Ieri sono stata a Paestum. Non avevo sbagliato data. Volevo, come spesso mi capita, guardare la bellezza ostentata dalle linee dei tre templi dorici, attraversare le sale del Museo diretto dalla mia amica Marina Cipriani, irritarmi per l’invadenza arrogante dei souvenir senza senso, trovare un filo capace di trasformare la conoscenza dei luoghi che ho (sono nata e vivo a Castellabate ), in una piccola guida per tutte quelle che verranno il 5 il 6 e il 7 ottobre.

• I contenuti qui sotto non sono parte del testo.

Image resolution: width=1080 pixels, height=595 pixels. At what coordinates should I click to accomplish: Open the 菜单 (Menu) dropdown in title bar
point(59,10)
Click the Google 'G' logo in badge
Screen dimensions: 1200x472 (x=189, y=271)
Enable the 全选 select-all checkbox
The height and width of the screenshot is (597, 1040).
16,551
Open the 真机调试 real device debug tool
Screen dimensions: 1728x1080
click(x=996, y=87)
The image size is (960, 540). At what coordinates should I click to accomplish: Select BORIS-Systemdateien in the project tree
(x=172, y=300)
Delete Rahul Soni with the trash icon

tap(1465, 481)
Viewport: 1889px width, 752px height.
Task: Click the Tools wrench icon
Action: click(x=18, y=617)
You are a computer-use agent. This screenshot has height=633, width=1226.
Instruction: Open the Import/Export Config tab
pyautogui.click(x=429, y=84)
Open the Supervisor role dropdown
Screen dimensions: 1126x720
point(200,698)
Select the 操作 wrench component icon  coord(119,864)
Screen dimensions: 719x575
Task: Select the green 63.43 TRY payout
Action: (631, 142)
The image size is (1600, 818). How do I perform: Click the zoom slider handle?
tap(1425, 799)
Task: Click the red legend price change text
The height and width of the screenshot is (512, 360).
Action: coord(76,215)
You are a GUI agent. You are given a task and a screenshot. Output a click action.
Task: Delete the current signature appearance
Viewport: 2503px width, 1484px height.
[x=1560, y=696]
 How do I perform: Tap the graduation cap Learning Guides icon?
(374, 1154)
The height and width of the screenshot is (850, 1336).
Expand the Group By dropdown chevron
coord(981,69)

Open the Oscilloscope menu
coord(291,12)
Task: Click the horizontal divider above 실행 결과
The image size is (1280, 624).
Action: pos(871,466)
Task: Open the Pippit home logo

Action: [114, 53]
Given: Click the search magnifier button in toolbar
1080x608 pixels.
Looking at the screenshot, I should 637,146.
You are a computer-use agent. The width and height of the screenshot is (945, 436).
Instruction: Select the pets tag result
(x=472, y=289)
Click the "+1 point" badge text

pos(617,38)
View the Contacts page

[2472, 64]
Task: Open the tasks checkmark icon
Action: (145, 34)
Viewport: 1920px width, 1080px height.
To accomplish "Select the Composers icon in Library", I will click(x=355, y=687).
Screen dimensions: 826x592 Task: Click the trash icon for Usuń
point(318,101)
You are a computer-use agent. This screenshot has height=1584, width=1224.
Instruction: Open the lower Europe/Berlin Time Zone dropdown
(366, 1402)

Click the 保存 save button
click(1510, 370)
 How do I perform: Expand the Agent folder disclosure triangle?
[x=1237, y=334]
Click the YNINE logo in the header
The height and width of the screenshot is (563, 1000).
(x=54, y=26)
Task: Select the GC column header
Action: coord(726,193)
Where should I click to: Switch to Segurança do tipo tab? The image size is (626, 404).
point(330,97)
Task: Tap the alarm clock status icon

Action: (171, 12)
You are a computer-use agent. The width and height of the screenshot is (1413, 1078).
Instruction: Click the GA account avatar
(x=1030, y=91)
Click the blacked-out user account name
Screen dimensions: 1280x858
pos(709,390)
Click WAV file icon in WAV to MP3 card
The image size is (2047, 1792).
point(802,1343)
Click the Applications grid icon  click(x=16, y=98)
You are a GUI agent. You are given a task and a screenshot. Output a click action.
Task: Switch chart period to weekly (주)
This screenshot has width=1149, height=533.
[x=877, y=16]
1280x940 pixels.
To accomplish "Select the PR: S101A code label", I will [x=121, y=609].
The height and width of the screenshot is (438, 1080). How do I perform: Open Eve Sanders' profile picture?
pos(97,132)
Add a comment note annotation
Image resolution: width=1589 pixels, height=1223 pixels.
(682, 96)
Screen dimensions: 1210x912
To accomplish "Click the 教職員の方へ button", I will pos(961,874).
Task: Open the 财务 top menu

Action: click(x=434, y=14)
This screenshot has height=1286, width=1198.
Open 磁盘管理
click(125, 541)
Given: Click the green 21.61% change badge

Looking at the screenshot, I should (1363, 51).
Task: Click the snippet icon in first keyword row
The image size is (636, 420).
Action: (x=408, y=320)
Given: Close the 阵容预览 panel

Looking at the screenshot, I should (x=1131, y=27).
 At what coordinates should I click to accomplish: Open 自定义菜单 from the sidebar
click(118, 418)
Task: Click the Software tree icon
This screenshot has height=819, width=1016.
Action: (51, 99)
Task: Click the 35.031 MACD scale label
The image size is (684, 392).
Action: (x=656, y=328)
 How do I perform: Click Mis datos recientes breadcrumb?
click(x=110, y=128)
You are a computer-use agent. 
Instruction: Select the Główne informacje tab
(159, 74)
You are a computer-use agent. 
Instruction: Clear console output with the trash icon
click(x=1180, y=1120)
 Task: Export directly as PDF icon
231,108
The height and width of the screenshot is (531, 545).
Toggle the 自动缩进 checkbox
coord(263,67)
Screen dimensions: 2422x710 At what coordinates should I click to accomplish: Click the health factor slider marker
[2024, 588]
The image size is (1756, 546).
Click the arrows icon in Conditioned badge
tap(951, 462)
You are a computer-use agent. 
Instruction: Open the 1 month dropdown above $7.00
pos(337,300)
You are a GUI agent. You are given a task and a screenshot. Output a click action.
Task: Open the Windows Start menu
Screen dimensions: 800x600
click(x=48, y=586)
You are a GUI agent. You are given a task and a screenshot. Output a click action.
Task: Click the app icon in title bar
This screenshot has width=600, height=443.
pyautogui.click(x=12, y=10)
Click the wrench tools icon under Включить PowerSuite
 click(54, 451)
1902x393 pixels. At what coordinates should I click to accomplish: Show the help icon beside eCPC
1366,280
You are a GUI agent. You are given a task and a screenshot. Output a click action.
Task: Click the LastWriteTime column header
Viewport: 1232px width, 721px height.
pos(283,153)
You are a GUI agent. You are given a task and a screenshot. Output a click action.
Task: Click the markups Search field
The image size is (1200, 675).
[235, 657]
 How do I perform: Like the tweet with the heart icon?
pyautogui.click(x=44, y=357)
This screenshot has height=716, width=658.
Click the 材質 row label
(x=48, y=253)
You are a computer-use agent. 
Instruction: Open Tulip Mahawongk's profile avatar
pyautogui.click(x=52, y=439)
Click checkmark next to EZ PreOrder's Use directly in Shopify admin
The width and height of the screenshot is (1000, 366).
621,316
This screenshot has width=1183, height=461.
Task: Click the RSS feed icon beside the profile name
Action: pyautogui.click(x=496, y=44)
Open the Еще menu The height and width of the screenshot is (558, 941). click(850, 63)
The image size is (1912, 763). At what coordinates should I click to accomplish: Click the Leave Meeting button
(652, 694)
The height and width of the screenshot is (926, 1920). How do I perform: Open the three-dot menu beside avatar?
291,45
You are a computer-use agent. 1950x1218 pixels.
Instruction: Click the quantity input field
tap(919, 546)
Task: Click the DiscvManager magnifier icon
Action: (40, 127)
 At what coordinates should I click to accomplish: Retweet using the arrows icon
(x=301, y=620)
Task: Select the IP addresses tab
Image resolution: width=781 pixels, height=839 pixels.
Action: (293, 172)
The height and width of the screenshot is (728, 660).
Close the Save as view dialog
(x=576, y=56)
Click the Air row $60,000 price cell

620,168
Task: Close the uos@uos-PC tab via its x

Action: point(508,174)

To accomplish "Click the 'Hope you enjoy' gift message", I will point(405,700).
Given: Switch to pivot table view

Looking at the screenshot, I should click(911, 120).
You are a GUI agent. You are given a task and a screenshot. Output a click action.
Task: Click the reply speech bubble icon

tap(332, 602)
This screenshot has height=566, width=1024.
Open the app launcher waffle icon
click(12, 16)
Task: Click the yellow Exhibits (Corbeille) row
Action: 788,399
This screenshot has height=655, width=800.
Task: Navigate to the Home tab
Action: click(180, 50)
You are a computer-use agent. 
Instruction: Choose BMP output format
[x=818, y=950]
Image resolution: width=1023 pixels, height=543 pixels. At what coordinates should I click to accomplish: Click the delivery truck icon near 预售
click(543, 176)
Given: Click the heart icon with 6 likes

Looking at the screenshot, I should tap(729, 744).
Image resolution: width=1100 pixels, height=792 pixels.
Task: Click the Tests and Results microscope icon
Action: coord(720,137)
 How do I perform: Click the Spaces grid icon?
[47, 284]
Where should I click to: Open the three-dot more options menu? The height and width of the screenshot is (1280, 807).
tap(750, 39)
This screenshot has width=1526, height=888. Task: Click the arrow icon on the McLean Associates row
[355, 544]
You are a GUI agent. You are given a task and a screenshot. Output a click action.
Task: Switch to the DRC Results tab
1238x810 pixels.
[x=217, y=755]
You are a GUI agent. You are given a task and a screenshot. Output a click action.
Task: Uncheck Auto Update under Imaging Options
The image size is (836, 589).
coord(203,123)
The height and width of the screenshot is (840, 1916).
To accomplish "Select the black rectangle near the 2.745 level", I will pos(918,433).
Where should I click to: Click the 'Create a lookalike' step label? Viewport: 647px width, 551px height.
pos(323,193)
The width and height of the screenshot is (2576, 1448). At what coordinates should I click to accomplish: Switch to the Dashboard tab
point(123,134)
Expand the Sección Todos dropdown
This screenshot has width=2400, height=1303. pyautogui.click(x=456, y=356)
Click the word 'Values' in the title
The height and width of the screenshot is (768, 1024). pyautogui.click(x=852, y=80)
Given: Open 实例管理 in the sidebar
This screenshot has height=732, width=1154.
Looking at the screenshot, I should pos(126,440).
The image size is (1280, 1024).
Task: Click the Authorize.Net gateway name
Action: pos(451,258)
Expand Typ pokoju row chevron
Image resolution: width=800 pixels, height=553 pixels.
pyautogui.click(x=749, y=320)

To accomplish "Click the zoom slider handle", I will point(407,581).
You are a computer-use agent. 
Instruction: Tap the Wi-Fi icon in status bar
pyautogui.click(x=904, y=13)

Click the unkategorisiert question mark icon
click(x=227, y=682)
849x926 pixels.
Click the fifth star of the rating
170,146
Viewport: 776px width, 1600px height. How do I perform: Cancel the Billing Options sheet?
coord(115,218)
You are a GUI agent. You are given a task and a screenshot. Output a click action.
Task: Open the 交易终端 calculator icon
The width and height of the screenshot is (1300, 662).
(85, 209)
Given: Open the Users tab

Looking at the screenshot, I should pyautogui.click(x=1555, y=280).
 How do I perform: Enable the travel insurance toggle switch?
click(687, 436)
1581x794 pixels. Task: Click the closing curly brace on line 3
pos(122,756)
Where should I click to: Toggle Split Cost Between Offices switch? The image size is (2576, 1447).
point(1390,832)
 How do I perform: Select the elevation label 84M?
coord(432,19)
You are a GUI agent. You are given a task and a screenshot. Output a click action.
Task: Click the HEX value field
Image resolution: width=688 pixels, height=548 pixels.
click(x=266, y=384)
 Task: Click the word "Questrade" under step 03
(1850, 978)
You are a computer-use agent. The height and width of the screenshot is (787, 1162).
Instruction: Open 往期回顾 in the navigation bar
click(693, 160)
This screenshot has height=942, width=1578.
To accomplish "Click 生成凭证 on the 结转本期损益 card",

Una guida che aiuti chi viene , magari per la prima volta, in uno dei luoghi più “silenziosi” e, quindi, più suggestivi del Mediterraneo. Quasi nulle le tracce scritte di un’esperienza di città che affida la sua memoria ai vasi, ai gioielli, alle suppellettili che seguono e testimoniano l’incedere dei secoli e il succedersi dei vincitori nel governo e nelle abitudini, Alla straordinaria intensità delle pietre tombali ordinate in una struggente pinacoteca che mostra scolpita nelle lastre di pietra, l’antica differenza originaria fra uomini e donne. Il confine tra il domestico e il pubblico. Il potere e la tenerezza.
Alle spalle dei templi sul limite di una montagna che li avvolge e protegge, la chiesa dedicata alla Madonna del Granato. Erede diretta di Hera , dei suoi simboli come dei suoi compiti protettivi. A sud Agropoli, forse prima tappa di quei greci che incantati scoprirono luoghi, colori, profumi che sembravano ripetere luoghi, colori e profumi delle terre che avevano lasciato divorati dal desiderio di potenza.
Poi il Cilento diviso fra costa e interno Fra un mare straordinario, nonostante le aggressioni, nonostante la mortificazione quotidiana che subisce, e i paesi che seguono i fiumi, conservano (sempre meno) tradizioni, connotano il grande parco nazionale.
Una terra antica democratica e reazionaria, povera riserva per anni (fino alla seconda metà del ‘900) di emigranti che raggiungevano fratelli, zii, amici prima in America e, poi, nel nord Europa. Braccianti e pastori che imparavano lingue straniere dimenticando spesso chi avevano lasciato (mogli, figli, genitori).
Donne bellissime e longeve (il numero delle ultracentenarie connota quest’area ) coltivavano affetti e orti educavano, sostenevano. Imparavano e trasmettevano usi e culture spesso pensate per escluderle e tenerle a bada.
Povertà e modernità, dignità e sofferenza, si sono intrecciate in un’edizione che ha visto affermarsi insidiosa, l’era dei geometri, dell’alluminio anodizzato, di antichi palazzi abbandonati da una piccola borghesia con pretese nobiliari scellerata e complice di uno sviluppo che avvilisce con i suoi effetti perversi bellezza e storia.
Questo è il Cilento che Paestum introduce. Sud pieno di contraddizioni simile e differente a tanti altri luoghi. Sud che accoglie le donne di “primum vivere” offrendo loro esempi di stili di vita, abitudini, declinazioni politiche, consapevolezza, silenzi omologati, desideri di mutamenti radicali. Forse non c’è tempo per un reale scambio con chi questa terra abita ma, certamente, non va persa l’occasione di uno sguardo che non dimentichi o non veda i chiari e gli scuri nelle loro sintesi precarie. Chiari e scuri. Come la vita.